This summer I am working as an intern for a women’s health startup called NNABI. NNABI a hormonal wellness company that is currently developing a holistic, natural supplement for women experiencing perimenopause, the lesser-known health stage prior to menopause. Perimenopause is incredibly common, with all women starting at the age of forty experiencing symptoms. Despite its prevalence, one survey shows that 73% of women are currently not treating their symptoms, instead choosing to “tough it out,” a view largely based in the stigma surrounding menopause.
NNABI aims to lower that percentage by raising awareness of this phase, both through helping women treat their symptoms naturally and through educating other groups about the overall importance of women’s health. I chose to work in this particular field because of my background in Health Science and Social Policy (HSSP), where I learned about many injustices that occur in the healthcare world. One of the most impactful is the gender data gap, or the disparities in research quantity and quality between medical issues that more commonly affect men, and issues that more commonly affect women. Research shows that healthcare solutions, like medications and their dosages, are often based in male physiology, which can lead to women experiencing adverse affects to medications.

### [DATA FOR ANALYSIS]
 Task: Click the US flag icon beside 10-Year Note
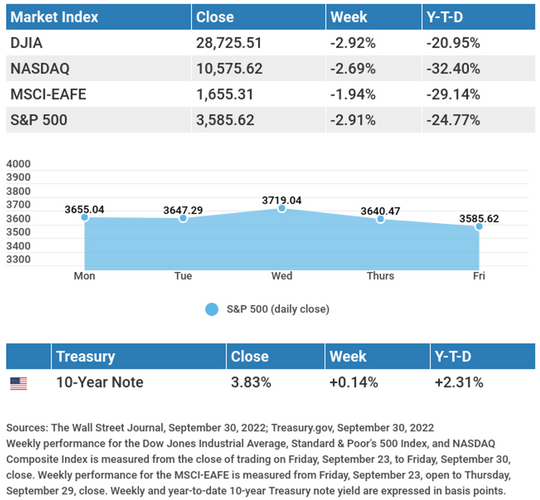19,383
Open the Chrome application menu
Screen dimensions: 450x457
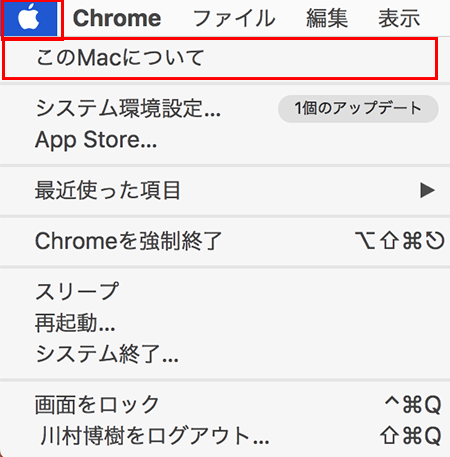click(x=117, y=18)
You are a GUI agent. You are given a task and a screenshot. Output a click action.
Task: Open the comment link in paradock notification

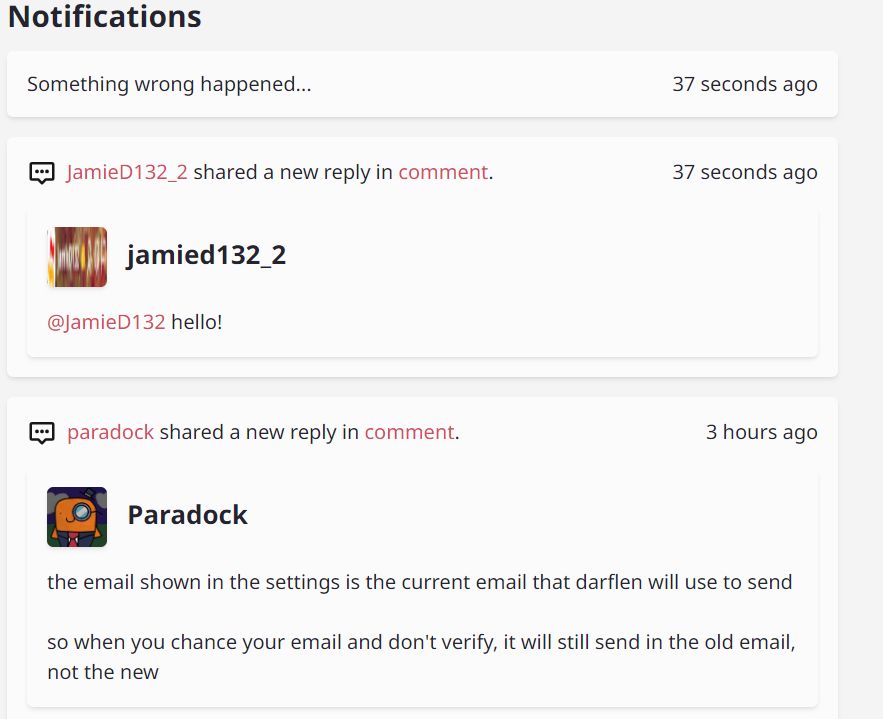point(409,432)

### [ACTIVITIES]
a: Revise the passage on the NNABI internship from "This summer I" to "stigma surrounding menopause.", changing "startup" to "company".
b: Extend the passage about the NNABI internship and women's health, picking up after its final sentence.

### [RESULTS BY TASK]
a:
This summer I am working as an intern for a women’s health company called NNABI. NNABI a hormonal wellness company that is currently developing a holistic, natural supplement for women experiencing perimenopause, the lesser-known health stage prior to menopause. Perimenopause is incredibly common, with all women starting at the age of forty experiencing symptoms. Despite its prevalence, one survey shows that 73% of women are currently not treating their symptoms, instead choosing to “tough it out,” a view largely based in the stigma surrounding menopause.

b:
NNABI, as well as other companies focusing on menopause, are dedicated to closing the gender data gap. One of my responsibilities this summer is to create a survey that the company will use to gain insight into how both women and men think of menopause. The main goal for the survey is to show that despite being extremely common, menopause is incredibly stigmatized. With NNABI, I am also working on ways to raise awareness of menopause among younger women. I have been researching possibilities of getting menopause to be in sexual education so that students of all genders will be informed later on in life.
My current project is to do audits of the category and of the audience. I am currently researching other menopause supplement companies and analyzing their formulas and claims. I am also studying women’s conversations on social media surrounding perimenopause, looking at potential customers’ biggest concerns and frustrations. These projects will ultimately be crucial for NNABI’s branding. Since the company is still new, there is work to be done in explaining exactly how this company is different from its competitors. The small steps of combing through competitor websites, completing their product quizzes, and viewing their social media are all ways of understanding the current market. Reading and watching real conversations between women about perimenopause are smaller steps towards revealing what gaps exist in women’s understanding of their symptoms and the solutions that are available to them. My observations from these two projects will be synthesized into a company reference sheet, which will help when deciding on branding choices like pricing and audience interactions.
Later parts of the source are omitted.